Document excerpt below:

Marriage adrift

Not that I am making any new insights here, but today’s opinions weave a tangled web. I subscribe to my alma mater’s, UConn, daily newspaper The Daily Campus to keep up on the basketball teams and also to stay informed of the opinions of today’s college students. Here is a letter to the editor questioning the value of the institution of marriage. Marriage: a misguided Tradition
His arguments against marriage are less sex (necessary for mental health), poverty from the eventual divorce, fidelity (the author is a male), and puts on paper what’s should only be in the heart. I fear this isn’t an April Fool’s article. I don’t think he is gay since this is the normative gay male lifestyle yet they want to have the right to marry like heterosexuals.

End of Document excerpt.

Decide whether each statement agrees with the passage on marriage, answering yes or no and quoting the words of the passage that settle it: (a) The writer reads The Daily Campus partly to follow the basketball teams. (b) The letter to the editor was written by a woman. (c) The writer believes the letter is an April Fool's article. The records that come next play no role in this exercise.

Stored data below:

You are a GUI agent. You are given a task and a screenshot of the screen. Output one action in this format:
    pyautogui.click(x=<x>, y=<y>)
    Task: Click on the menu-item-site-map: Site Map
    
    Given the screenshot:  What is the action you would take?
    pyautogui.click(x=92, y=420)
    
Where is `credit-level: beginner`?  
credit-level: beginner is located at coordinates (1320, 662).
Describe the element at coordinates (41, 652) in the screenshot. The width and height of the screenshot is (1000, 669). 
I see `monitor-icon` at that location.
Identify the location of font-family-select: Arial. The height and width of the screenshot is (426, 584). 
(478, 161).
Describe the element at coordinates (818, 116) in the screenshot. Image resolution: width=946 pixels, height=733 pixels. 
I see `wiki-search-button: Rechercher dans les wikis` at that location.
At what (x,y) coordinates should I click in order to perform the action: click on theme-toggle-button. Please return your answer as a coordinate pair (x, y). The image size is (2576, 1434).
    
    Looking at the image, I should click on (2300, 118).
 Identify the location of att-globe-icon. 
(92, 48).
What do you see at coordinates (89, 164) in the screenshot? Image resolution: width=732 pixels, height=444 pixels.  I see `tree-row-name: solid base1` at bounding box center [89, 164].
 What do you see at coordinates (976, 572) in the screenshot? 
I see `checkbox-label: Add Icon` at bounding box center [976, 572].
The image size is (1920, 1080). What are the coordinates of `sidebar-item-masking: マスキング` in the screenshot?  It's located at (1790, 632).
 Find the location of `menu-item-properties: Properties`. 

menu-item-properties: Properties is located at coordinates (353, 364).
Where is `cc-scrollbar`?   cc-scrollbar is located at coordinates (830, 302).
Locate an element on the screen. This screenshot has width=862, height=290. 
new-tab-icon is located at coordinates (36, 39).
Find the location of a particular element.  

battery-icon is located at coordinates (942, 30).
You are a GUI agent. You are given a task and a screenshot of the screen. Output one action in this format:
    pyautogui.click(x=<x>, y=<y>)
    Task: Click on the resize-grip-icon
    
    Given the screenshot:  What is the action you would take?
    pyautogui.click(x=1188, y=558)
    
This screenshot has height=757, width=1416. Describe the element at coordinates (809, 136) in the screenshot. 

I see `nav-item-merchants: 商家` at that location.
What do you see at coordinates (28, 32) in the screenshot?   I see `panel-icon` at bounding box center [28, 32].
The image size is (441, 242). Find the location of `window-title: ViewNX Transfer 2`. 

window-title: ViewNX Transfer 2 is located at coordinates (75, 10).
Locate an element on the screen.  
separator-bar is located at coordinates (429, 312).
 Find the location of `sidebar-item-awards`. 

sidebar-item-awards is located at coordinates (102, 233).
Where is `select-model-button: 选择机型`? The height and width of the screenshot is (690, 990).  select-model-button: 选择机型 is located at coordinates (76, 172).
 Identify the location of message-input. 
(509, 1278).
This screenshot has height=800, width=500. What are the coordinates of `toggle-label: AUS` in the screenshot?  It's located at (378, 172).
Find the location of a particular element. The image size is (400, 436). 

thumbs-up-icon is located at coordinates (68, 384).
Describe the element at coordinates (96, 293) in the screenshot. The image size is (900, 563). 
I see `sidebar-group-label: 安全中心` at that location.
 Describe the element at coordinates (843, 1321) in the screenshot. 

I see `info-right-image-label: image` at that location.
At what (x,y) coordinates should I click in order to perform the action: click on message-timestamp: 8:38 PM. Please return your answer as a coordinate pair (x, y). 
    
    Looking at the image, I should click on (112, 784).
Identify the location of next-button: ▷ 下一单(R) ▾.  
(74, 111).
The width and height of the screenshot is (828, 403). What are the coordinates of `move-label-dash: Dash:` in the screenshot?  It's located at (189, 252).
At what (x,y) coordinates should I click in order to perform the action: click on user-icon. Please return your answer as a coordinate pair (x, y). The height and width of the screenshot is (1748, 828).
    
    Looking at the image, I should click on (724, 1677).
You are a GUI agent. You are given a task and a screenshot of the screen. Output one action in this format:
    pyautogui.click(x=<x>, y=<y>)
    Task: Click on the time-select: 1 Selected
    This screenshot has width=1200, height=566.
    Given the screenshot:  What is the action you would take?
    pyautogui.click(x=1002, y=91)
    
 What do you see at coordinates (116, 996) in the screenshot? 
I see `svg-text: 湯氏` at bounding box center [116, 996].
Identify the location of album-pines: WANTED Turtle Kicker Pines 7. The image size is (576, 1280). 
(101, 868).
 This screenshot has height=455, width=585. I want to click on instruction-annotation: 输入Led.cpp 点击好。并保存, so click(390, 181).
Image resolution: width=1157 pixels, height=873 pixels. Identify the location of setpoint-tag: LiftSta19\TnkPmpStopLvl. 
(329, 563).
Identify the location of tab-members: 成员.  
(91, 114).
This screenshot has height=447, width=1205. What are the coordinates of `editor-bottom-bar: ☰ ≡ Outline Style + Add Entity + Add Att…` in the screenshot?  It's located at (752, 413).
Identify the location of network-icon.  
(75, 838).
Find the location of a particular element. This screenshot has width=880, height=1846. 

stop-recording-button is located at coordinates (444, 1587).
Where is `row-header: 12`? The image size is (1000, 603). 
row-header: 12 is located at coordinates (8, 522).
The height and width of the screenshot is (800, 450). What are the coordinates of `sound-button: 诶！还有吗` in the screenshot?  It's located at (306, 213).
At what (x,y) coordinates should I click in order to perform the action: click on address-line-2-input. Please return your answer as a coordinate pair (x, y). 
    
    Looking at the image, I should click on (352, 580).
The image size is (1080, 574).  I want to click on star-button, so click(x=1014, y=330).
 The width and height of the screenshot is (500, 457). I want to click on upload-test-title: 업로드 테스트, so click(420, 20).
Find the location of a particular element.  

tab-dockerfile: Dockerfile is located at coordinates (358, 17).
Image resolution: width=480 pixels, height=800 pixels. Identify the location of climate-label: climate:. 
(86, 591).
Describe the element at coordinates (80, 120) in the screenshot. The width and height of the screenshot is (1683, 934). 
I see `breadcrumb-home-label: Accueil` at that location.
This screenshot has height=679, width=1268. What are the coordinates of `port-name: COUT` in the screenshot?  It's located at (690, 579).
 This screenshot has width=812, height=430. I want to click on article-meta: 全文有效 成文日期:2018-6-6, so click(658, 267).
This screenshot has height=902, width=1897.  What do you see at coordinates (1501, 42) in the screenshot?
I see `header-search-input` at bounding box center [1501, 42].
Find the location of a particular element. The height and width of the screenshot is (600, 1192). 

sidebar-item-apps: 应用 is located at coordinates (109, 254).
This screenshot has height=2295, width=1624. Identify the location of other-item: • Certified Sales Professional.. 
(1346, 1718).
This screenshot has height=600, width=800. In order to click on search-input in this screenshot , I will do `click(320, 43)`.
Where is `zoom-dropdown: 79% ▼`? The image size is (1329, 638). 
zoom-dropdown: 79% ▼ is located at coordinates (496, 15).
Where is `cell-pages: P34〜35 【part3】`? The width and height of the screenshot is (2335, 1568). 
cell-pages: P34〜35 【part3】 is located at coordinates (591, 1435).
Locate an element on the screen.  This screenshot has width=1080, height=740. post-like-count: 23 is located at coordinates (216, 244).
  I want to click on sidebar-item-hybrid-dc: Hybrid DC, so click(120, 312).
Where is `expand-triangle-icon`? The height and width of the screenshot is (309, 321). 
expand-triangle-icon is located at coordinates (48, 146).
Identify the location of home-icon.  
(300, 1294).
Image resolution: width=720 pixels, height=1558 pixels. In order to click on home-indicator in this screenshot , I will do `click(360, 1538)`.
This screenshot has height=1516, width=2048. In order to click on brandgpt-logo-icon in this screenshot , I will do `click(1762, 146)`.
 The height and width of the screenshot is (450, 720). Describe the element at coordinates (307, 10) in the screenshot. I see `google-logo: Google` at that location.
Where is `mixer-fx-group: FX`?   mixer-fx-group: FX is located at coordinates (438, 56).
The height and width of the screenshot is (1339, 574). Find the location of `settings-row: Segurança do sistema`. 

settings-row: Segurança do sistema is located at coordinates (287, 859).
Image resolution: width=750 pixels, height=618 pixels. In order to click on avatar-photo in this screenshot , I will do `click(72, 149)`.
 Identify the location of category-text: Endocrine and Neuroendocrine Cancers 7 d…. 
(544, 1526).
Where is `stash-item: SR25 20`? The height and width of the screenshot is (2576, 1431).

End of Stored data.

#### Problem solution
(a) Yes: "to keep up on the basketball teams"
(b) No: "the author is a male"
(c) No: "I fear this isn’t an April Fool’s article"